→ Objetivo declarado 1
Según el fragmento sobre la ética de las máquinas, ¿en qué año escribió Turing el artículo que empieza con las palabras «el juego de imitación»?

La ética no es un juego de imitación
Gonzalo Génova, Universidad Carlos III
The Imitation Game es el título de la película de 2014 que relata la vida de Alan Turing. La expresión “el juego de imitación” es del propio Turing: son las primeras palabras de su artículo de 1950, Máquinas computacionales e inteligencia, en el que propone su famoso experimento –el Test de Turing– para determinar si una máquina puede pensar.
Eran los inicios de la inteligencia artificial. Las cuestiones éticas que esta plantea tienen cada vez más importancia. En este artículo reflexiono, además, sobre lo que podemos aprender nosotros cuando nos planteamos cómo enseñar comportamiento ético a una máquina.
La ética programada
El comportamiento ético de las máquinas siempre ha sido un tema dado a la especulación más o menos fantasiosa, muy especialmente a la ciencia ficción. Un ejemplo paradigmático es Isaac Asimov y sus famosísimas tres leyes de la robótica, formuladas por primera vez en un relato escrito en 1941 (Círculo vicioso).
Las tres leyes de la robótica son un intento de programar explícitamente un código ético en un robot, lo que podríamos llamar una ética programada.
La programación clásica, explícita, es una descripción procedimental de las instrucciones que tiene que seguir una máquina computacional (un ordenador) para llevar a cabo una tarea. Puede ser sumar dos números, llevar un paquete de un lugar a otro, realizar un trasplante de córnea…
Este tipo de programación trata de descomponer el problema en instrucciones secuenciales, repeticiones y caminos alternativos (estos últimos en función de que se cumplan o no determinadas condiciones).
La ética aprendida
La verdad es que entender la ética de esa manera, encorsetada dentro de un código que sea capaz de contemplar todos los casos posibles cuando se enfrente a ellos (que es lo que hace un programa) resulta bastante problemático.

→ Material proporcionado
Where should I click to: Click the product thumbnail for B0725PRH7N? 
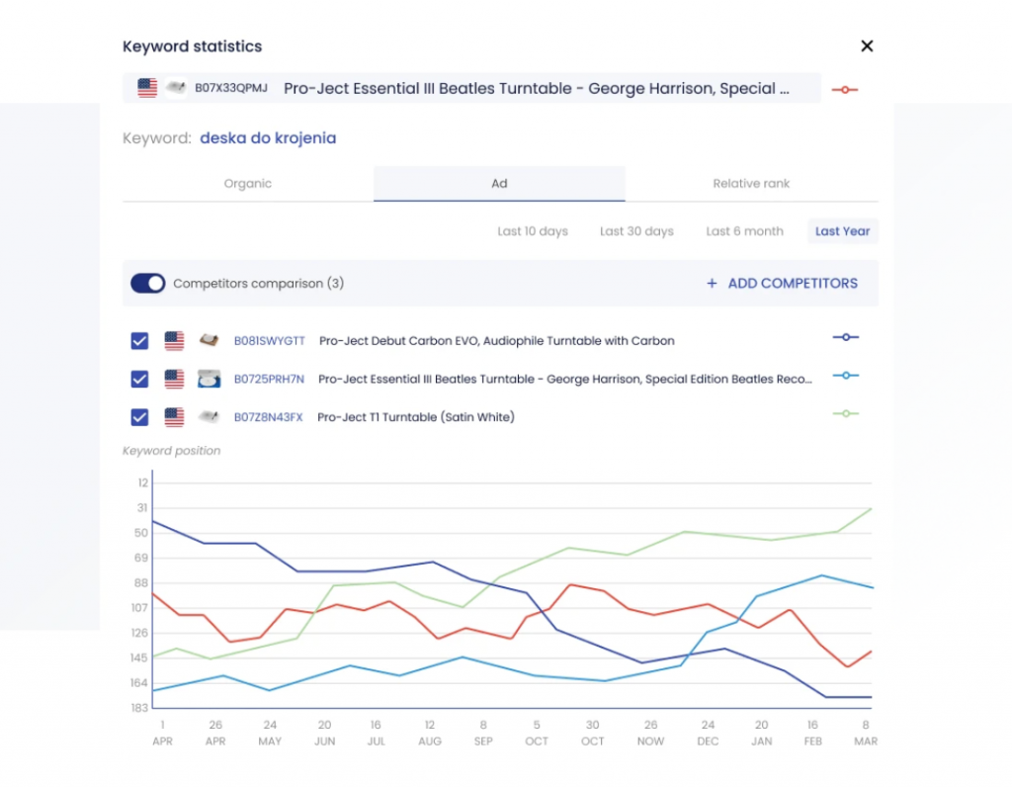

==

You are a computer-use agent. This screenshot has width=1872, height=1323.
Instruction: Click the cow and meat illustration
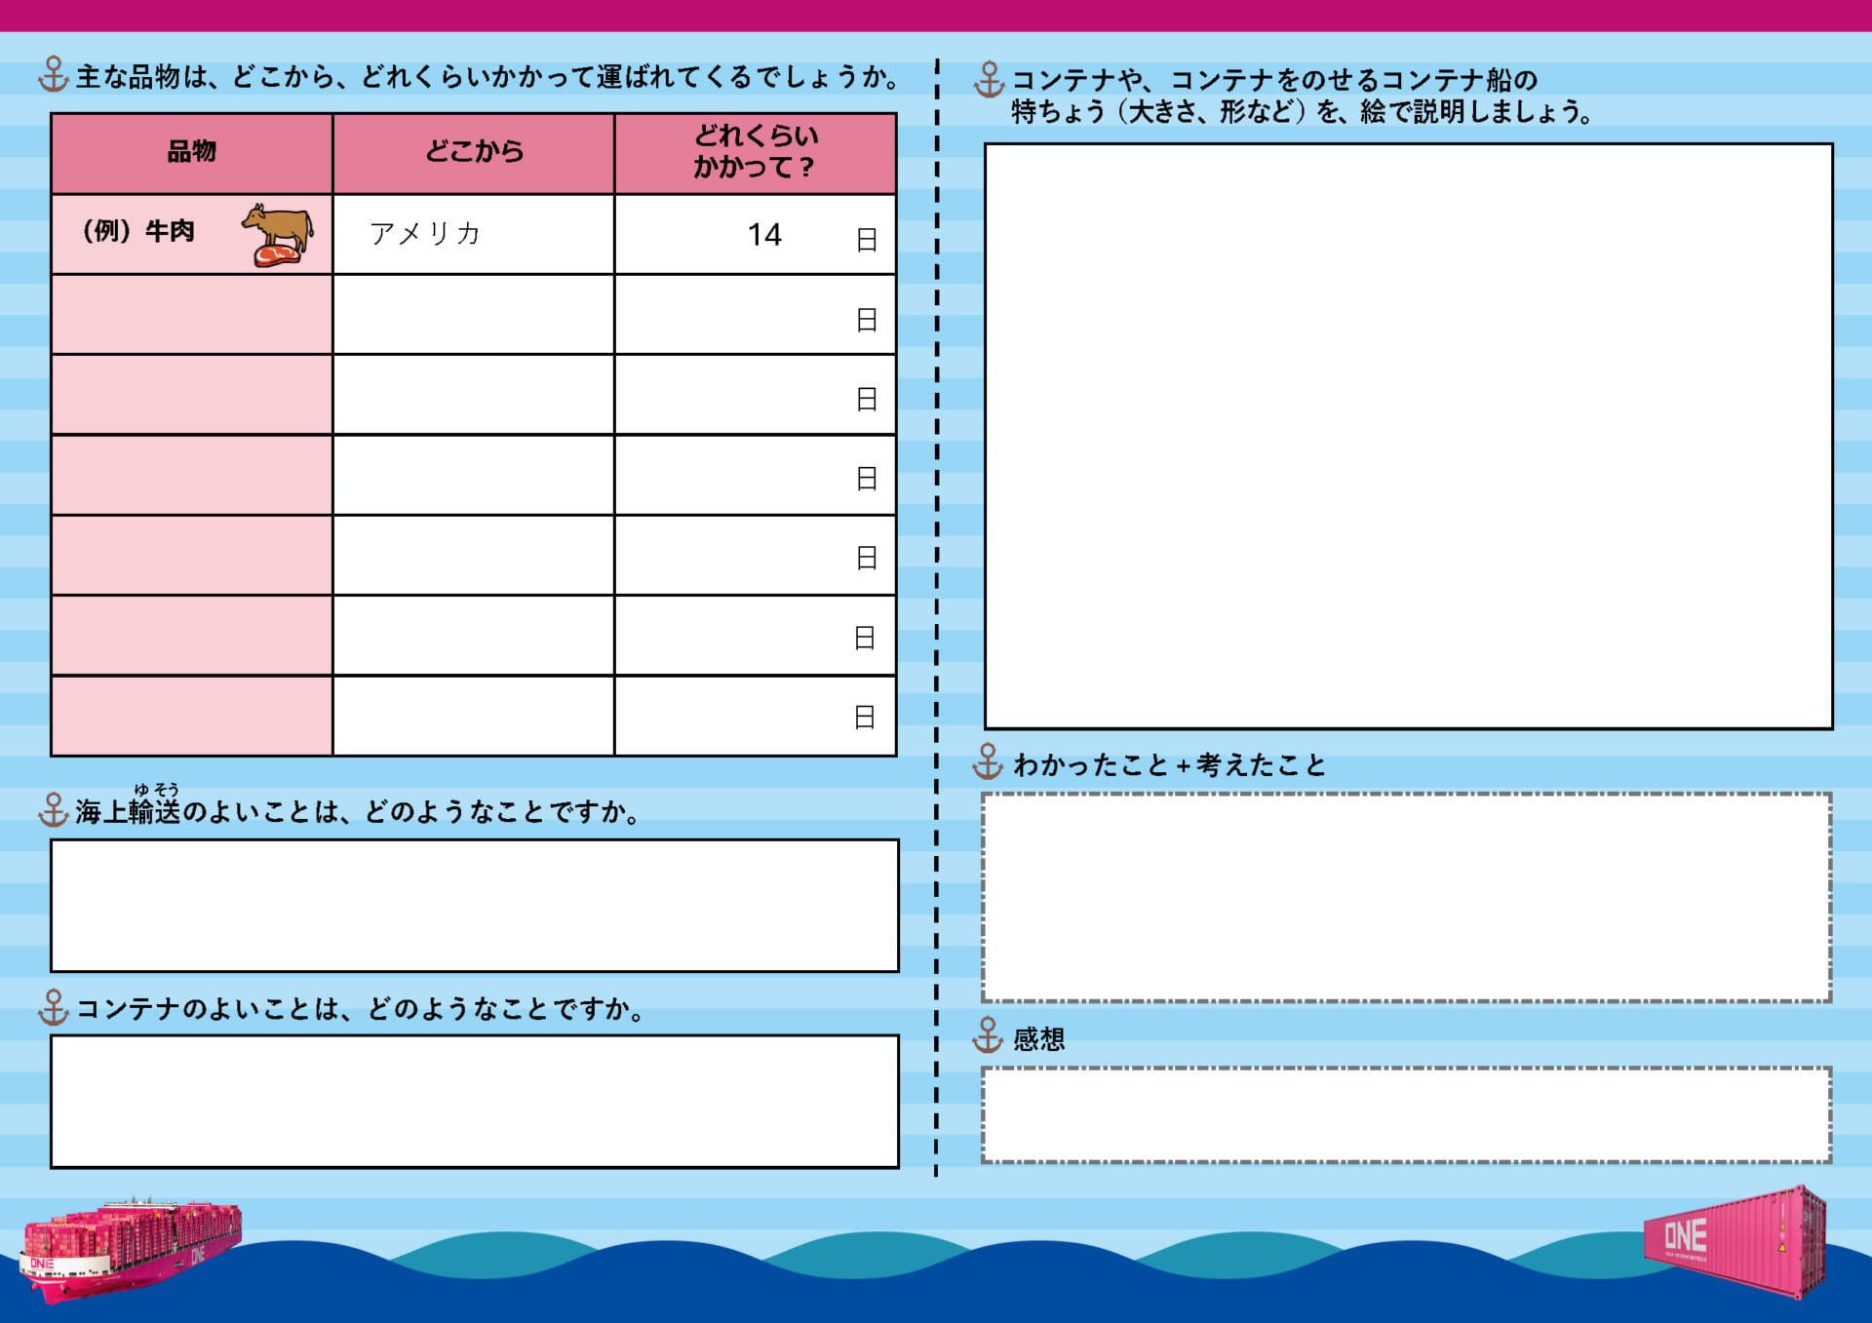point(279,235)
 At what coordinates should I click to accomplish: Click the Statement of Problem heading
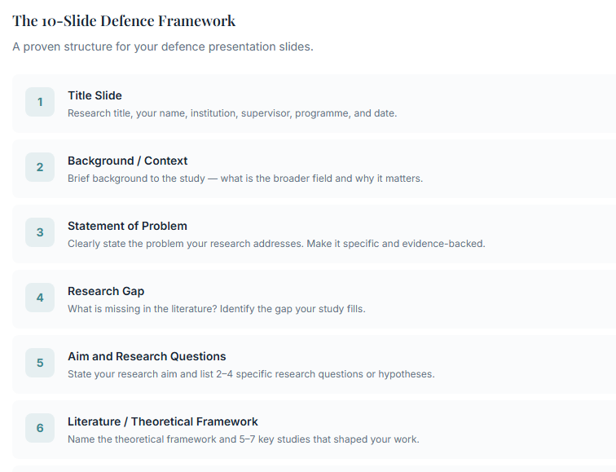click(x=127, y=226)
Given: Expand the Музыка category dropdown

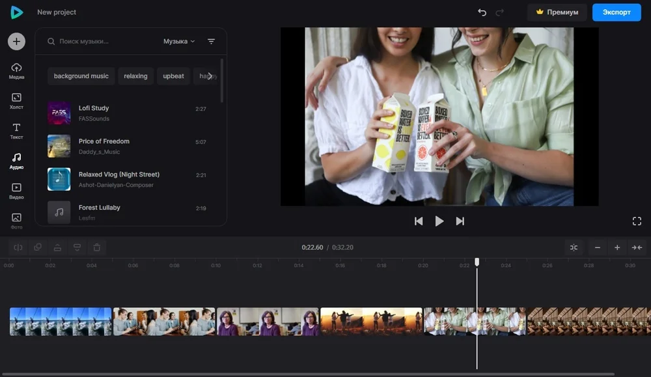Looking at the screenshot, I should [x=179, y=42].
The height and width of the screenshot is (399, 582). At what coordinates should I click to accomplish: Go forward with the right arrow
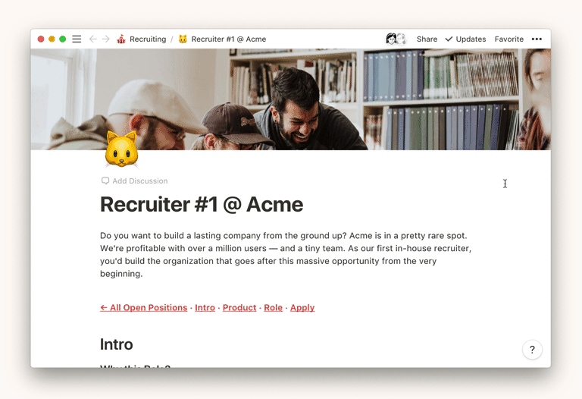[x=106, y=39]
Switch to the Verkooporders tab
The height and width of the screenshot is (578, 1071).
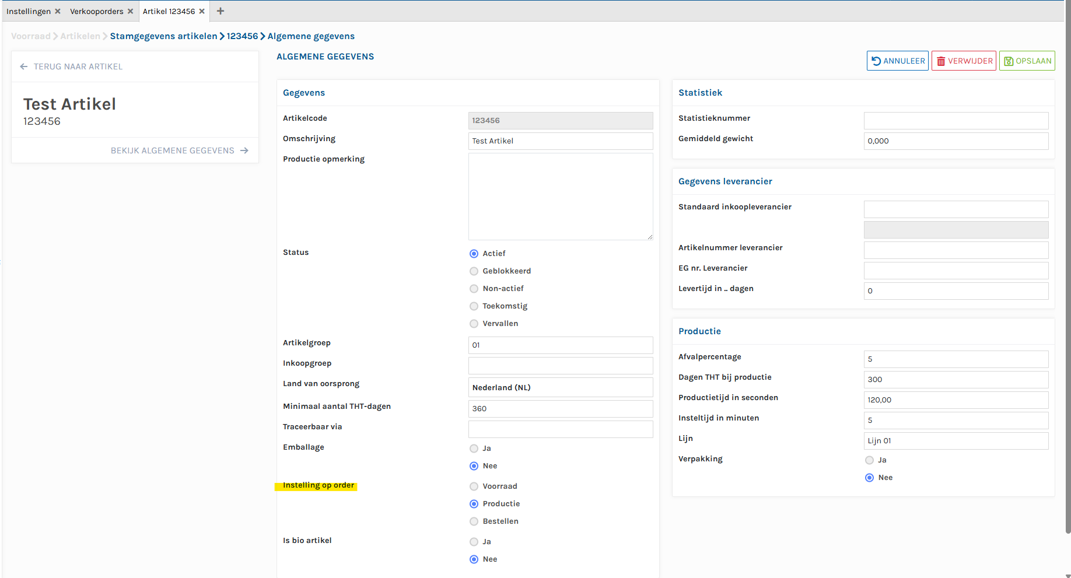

→ Objetivo declarado 2
Reproduce literalmente las líneas de las entradas que van desde la que contiene «Switch to the Verkooporders tab» hasta la que contiene «The height and width of the screenshot is (578, 1071).», ambas incluidas.

→ Respuesta del ejercicio 1
En 1950.

→ Respuesta del ejercicio 2
Switch to the Verkooporders tab
The height and width of the screenshot is (578, 1071).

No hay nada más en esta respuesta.